[ACTION ITEM]: Write out every record again, exactly.

[MATERIAL FOR THIS EXERCISE]:
==*==

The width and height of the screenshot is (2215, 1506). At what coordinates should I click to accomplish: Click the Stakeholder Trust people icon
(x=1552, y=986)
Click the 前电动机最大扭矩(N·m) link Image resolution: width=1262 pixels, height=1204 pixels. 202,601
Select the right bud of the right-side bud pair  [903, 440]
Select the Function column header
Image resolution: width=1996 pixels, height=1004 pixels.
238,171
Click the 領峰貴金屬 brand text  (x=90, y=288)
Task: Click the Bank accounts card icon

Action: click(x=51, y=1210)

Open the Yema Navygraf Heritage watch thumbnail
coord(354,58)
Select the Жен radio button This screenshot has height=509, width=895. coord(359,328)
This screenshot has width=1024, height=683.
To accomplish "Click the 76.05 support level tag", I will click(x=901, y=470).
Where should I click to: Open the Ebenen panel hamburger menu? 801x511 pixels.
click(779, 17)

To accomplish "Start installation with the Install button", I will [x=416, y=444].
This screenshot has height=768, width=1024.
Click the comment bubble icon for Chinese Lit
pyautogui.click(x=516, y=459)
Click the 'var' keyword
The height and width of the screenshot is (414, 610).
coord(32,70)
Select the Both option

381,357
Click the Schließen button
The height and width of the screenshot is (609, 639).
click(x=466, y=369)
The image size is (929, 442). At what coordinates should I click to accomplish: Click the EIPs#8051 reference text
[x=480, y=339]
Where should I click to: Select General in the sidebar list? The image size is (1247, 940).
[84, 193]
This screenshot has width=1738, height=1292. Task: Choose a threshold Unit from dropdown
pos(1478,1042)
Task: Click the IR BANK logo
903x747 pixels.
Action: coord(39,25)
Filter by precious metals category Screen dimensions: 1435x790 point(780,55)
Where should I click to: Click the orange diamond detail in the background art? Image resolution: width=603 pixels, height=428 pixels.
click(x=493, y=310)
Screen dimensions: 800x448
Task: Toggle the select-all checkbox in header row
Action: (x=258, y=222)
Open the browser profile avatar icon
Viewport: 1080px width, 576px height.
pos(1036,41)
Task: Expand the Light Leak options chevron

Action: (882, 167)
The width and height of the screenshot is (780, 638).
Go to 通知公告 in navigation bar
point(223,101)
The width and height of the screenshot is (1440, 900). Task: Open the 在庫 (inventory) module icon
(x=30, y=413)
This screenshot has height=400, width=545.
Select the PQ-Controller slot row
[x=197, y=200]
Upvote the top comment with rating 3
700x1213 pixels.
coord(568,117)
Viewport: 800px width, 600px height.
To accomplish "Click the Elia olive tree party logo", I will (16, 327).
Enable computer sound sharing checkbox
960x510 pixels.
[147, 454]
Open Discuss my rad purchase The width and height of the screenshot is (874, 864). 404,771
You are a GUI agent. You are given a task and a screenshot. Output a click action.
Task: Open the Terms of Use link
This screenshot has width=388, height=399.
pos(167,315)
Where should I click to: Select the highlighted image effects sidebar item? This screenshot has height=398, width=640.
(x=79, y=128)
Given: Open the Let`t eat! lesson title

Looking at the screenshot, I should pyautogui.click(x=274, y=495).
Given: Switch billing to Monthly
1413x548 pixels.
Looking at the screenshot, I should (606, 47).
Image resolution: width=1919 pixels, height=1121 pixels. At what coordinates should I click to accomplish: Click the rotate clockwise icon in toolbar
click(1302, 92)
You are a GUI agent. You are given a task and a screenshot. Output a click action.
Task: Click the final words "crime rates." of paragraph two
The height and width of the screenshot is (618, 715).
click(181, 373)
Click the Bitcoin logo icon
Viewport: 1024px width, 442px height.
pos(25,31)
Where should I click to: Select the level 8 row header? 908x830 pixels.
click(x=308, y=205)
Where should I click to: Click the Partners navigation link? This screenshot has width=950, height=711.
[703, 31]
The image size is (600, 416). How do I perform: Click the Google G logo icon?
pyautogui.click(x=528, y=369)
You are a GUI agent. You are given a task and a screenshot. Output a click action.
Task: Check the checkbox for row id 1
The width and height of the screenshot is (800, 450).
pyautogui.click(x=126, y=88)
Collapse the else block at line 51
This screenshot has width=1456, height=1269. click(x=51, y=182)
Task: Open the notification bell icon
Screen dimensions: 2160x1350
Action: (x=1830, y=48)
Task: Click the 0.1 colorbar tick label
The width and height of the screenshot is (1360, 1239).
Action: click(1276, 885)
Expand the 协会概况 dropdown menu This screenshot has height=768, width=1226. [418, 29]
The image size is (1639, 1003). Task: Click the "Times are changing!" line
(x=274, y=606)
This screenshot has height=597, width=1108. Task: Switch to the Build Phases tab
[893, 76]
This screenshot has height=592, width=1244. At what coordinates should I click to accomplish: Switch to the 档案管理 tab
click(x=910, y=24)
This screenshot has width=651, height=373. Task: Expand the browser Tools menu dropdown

==*==

[COMPLETED EXERCISE]:
The width and height of the screenshot is (2215, 1506). At what coordinates should I click to accomplish: Click the Stakeholder Trust people icon
(x=1552, y=986)
Click the 前电动机最大扭矩(N·m) link Image resolution: width=1262 pixels, height=1204 pixels. 202,601
Select the right bud of the right-side bud pair  [903, 440]
Select the Function column header
Image resolution: width=1996 pixels, height=1004 pixels.
238,171
Click the 領峰貴金屬 brand text  (x=90, y=288)
Task: Click the Bank accounts card icon

Action: click(x=51, y=1210)

Open the Yema Navygraf Heritage watch thumbnail
coord(354,58)
Select the Жен radio button This screenshot has height=509, width=895. coord(359,328)
This screenshot has width=1024, height=683.
To accomplish "Click the 76.05 support level tag", I will click(x=901, y=470).
Where should I click to: Open the Ebenen panel hamburger menu? 801x511 pixels.
click(779, 17)

To accomplish "Start installation with the Install button", I will [x=416, y=444].
This screenshot has height=768, width=1024.
Click the comment bubble icon for Chinese Lit
pyautogui.click(x=516, y=459)
Click the 'var' keyword
The height and width of the screenshot is (414, 610).
coord(32,70)
Select the Both option

381,357
Click the Schließen button
The height and width of the screenshot is (609, 639).
click(x=466, y=369)
The image size is (929, 442). At what coordinates should I click to accomplish: Click the EIPs#8051 reference text
[x=480, y=339]
Where should I click to: Select General in the sidebar list? The image size is (1247, 940).
[84, 193]
This screenshot has width=1738, height=1292. Task: Choose a threshold Unit from dropdown
pos(1478,1042)
Task: Click the IR BANK logo
903x747 pixels.
Action: coord(39,25)
Filter by precious metals category Screen dimensions: 1435x790 point(780,55)
Where should I click to: Click the orange diamond detail in the background art? Image resolution: width=603 pixels, height=428 pixels.
click(x=493, y=310)
Screen dimensions: 800x448
Task: Toggle the select-all checkbox in header row
Action: (x=258, y=222)
Open the browser profile avatar icon
Viewport: 1080px width, 576px height.
pos(1036,41)
Task: Expand the Light Leak options chevron

Action: (882, 167)
The width and height of the screenshot is (780, 638).
Go to 通知公告 in navigation bar
point(223,101)
The width and height of the screenshot is (1440, 900). Task: Open the 在庫 (inventory) module icon
(x=30, y=413)
This screenshot has height=400, width=545.
Select the PQ-Controller slot row
[x=197, y=200]
Upvote the top comment with rating 3
700x1213 pixels.
coord(568,117)
Viewport: 800px width, 600px height.
To accomplish "Click the Elia olive tree party logo", I will (16, 327).
Enable computer sound sharing checkbox
960x510 pixels.
[147, 454]
Open Discuss my rad purchase The width and height of the screenshot is (874, 864). 404,771
You are a GUI agent. You are given a task and a screenshot. Output a click action.
Task: Open the Terms of Use link
This screenshot has width=388, height=399.
pos(167,315)
Where should I click to: Select the highlighted image effects sidebar item? This screenshot has height=398, width=640.
(x=79, y=128)
Given: Open the Let`t eat! lesson title

Looking at the screenshot, I should pyautogui.click(x=274, y=495).
Given: Switch billing to Monthly
1413x548 pixels.
Looking at the screenshot, I should (606, 47).
Image resolution: width=1919 pixels, height=1121 pixels. At what coordinates should I click to accomplish: Click the rotate clockwise icon in toolbar
click(1302, 92)
You are a GUI agent. You are given a task and a screenshot. Output a click action.
Task: Click the final words "crime rates." of paragraph two
The height and width of the screenshot is (618, 715).
click(181, 373)
Click the Bitcoin logo icon
Viewport: 1024px width, 442px height.
pos(25,31)
Where should I click to: Select the level 8 row header? 908x830 pixels.
click(x=308, y=205)
Where should I click to: Click the Partners navigation link? This screenshot has width=950, height=711.
[703, 31]
The image size is (600, 416). How do I perform: Click the Google G logo icon?
pyautogui.click(x=528, y=369)
You are a GUI agent. You are given a task and a screenshot. Output a click action.
Task: Check the checkbox for row id 1
The width and height of the screenshot is (800, 450).
pyautogui.click(x=126, y=88)
Collapse the else block at line 51
This screenshot has width=1456, height=1269. click(x=51, y=182)
Task: Open the notification bell icon
Screen dimensions: 2160x1350
Action: (x=1830, y=48)
Task: Click the 0.1 colorbar tick label
The width and height of the screenshot is (1360, 1239).
Action: click(1276, 885)
Expand the 协会概况 dropdown menu This screenshot has height=768, width=1226. [418, 29]
The image size is (1639, 1003). Task: Click the "Times are changing!" line
(x=274, y=606)
This screenshot has height=597, width=1108. Task: Switch to the Build Phases tab
[893, 76]
This screenshot has height=592, width=1244. At what coordinates should I click to accomplish: Switch to the 档案管理 tab
click(x=910, y=24)
This screenshot has width=651, height=373. Task: Expand the browser Tools menu dropdown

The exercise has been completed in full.